Base Distribution Description
Distribution Base class for all distributions.
ScipyMixin Base class for all distributions that are based on scipy.

List of Distributions

Distribution Description scipy Equivalent
DistributionNormal Gaussian (mean and standard deviation) scipy.stats.norm
DistributionNormalMeanVariance Gaussian (mean and variance) scipy.stats.norm
DistributionT Student's \(t\) distribution scipy.stats.t
DistributionJSU Johnson's SU distribution scipy.stats.johnsonsu
DistributionGamma Gamma distribution scipy.stats.gamma
DistributionLogNormal Log-normal distribution scipy.stats.lognorm
DistributionLogNormalMedian Log-normal distribution (median) -
DistributionLogistic Logistic distribution scipy.stats.logistic
DistributionExponential Exponential distribution scipy.stats.expon
DistributionBeta Beta distribution scipy.stats.beta
DistributionGumbel Gumbel distribution scipy.stats.gumbel_r
DistributionInverseGaussian Inverse Gaussian distribution scipy.stats.invgauss
DistributionBetaInflated Beta Inflated distribution -
DistributionReverseGumbel Reverse Gumbel distribution scipy.stats.gumbel_r
DistributionInverseGamma Inverse Gamma distribution scipy.stats.invgamma

API Reference

ondil.DistributionNormal

Bases: ScipyMixin, Distribution

The Normal distribution with mean and standard deviation parameterization.

The probability density function of the distribution is defined as: $$ f(y | \mu, \sigma) = \frac{1}{\sqrt{2\pi\sigma^2}} \exp\left(-\frac{(y - \mu)^2}{2\sigma^2}\right). $$ respectively $$ f(y | \theta_0, \theta_1) = \frac{1}{\sqrt{2\pi\theta_1^2}} \exp\left(-\frac{(y - \theta_0)^2}{2\theta_1^2}\right). $$ where \(y\) is the observed data, \(\mu = \theta_0\) is the location parameter and \(\sigma = \theta_1\) is the scale parameter.

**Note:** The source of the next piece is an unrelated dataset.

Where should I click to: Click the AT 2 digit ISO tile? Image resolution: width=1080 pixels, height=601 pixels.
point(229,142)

This distribution corresponds to the NO() distribution in GAMLSS.

__init__

__init__(loc_link: LinkFunction = IdentityLink(), scale_link: LinkFunction = LogLink()) -> None

Initialize the DistributionNormal.

Parameters:

Name Type Description Default
loc_link LinkFunction

Location link. Defaults to IdentityLink().

IdentityLink()
scale_link LinkFunction

Scale link. Defaults to LogLink().

LogLink()

ondil.DistributionNormalMeanVariance

Bases: ScipyMixin, Distribution

The Normal distribution with mean and variance parameterization.

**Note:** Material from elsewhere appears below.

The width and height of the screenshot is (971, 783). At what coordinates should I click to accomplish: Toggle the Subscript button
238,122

The probability density function of the distribution is defined as: $$ f(y | \mu, \sigma^2) = \frac{1}{\sqrt{2\pi\sigma^2}} \exp\left(-\frac{(y - \mu)^2}{2\sigma^2}\right). $$ respectively $$ f(y | \theta_0, \theta_1) = \frac{1}{\sqrt{2\pi\theta_1}} \exp\left(-\frac{(y - \theta_0)^2}{2\theta_1}\right). $$ where \(y\) is the observed data, \(\mu = \theta_0\) is the location parameter and \(\sigma^2 = \theta_1\) is the scale parameter.

__init__

__init__(loc_link: LinkFunction = IdentityLink(), scale_link: LinkFunction = LogLink()) -> None

Initialize the DistributionNormalMeanVariance.

Parameters:

Name Type Description Default
loc_link LinkFunction

Location link. Defaults to IdentityLink().

IdentityLink()
scale_link LinkFunction

Scale link. Defaults to LogLink().

LogLink()

theta_to_scipy_params

theta_to_scipy_params(theta: ndarray) -> dict

Map GAMLSS Parameters to scipy parameters.

Parameters:

Name Type Description Default
theta ndarray

parameters

required

Returns:

Name Type Description
dict dict

Dict of (loc, scale) for scipy.stats.norm(loc, scale)

ondil.DistributionT

Bases: ScipyMixin, Distribution

Corresponds to GAMLSS TF() and scipy.stats.t()

ondil.DistributionJSU

Bases: ScipyMixin, Distribution

Corresponds to GAMLSS JSUo() and scipy.stats.johnsonsu()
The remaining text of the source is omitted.